(Collected data)
━━━

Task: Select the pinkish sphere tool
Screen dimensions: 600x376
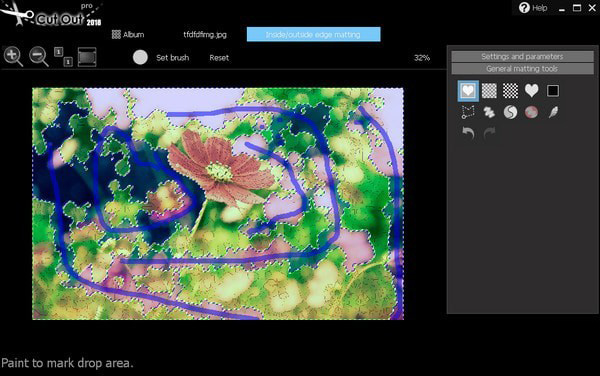Action: pos(531,112)
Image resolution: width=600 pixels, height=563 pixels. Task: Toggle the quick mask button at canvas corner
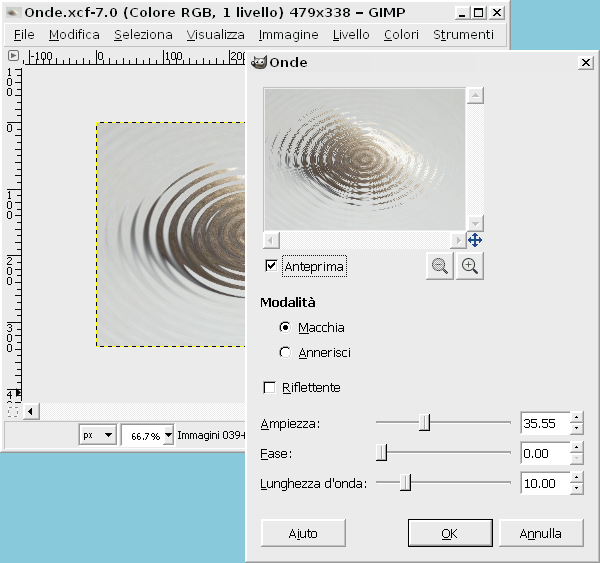click(x=13, y=411)
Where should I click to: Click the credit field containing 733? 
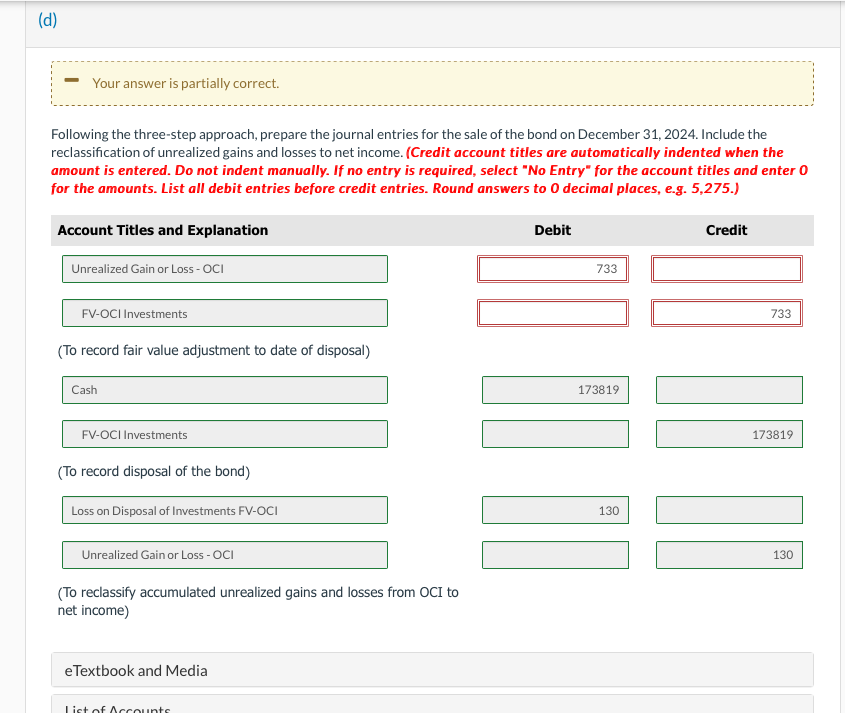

━━━

■ To do:
Every entry must be reproduced exactly, with the images left out.

■ Task solution:
Task: Select the pinkish sphere tool
Screen dimensions: 600x376
Action: pos(531,112)
Image resolution: width=600 pixels, height=563 pixels. Task: Toggle the quick mask button at canvas corner
click(x=13, y=411)
Where should I click to: Click the credit field containing 733? 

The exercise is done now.